▸ **Task objective**: Exactly the lines from the line containing "Open the Settings sidebar menu item" through the final line of the entries below must be returned, and only those, without pictures.

____

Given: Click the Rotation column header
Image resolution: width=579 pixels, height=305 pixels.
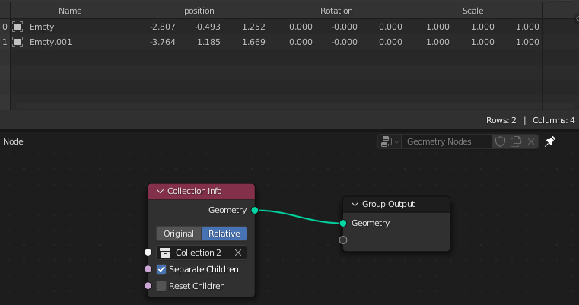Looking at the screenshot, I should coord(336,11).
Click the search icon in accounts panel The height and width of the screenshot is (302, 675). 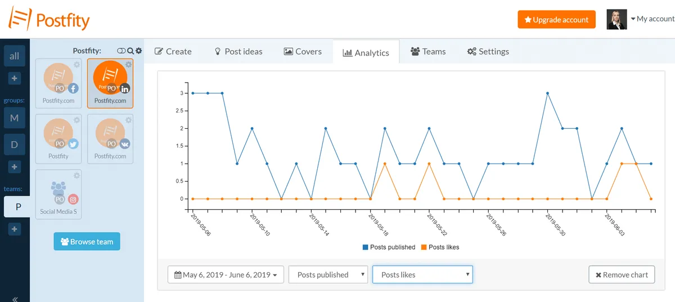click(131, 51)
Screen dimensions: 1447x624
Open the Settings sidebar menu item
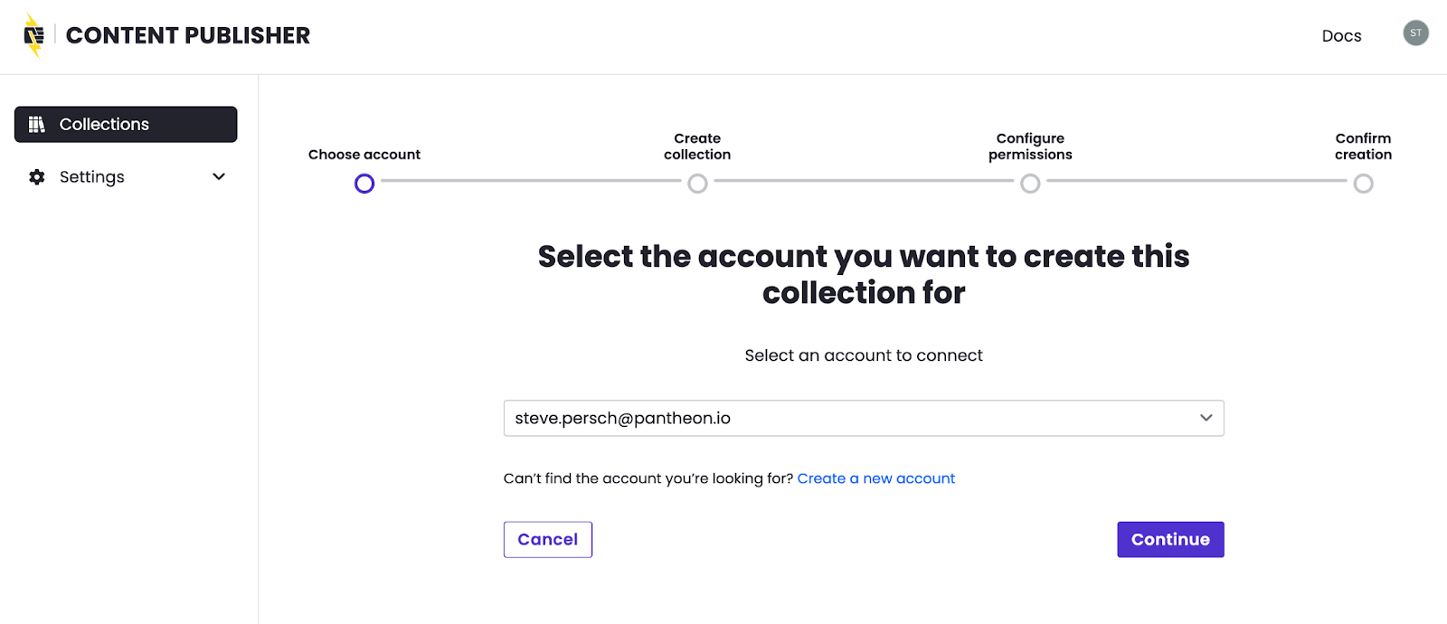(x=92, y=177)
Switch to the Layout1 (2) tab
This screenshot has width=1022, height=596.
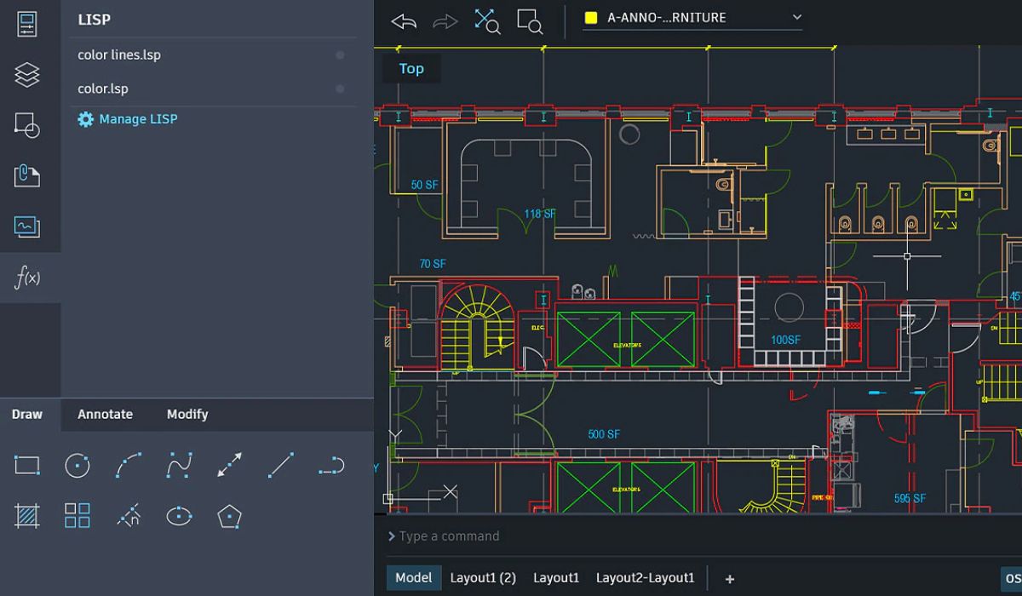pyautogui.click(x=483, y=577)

____

▸ **Task answer**:
Open the Settings sidebar menu item
(x=92, y=177)
Switch to the Layout1 (2) tab
This screenshot has width=1022, height=596.
pyautogui.click(x=483, y=577)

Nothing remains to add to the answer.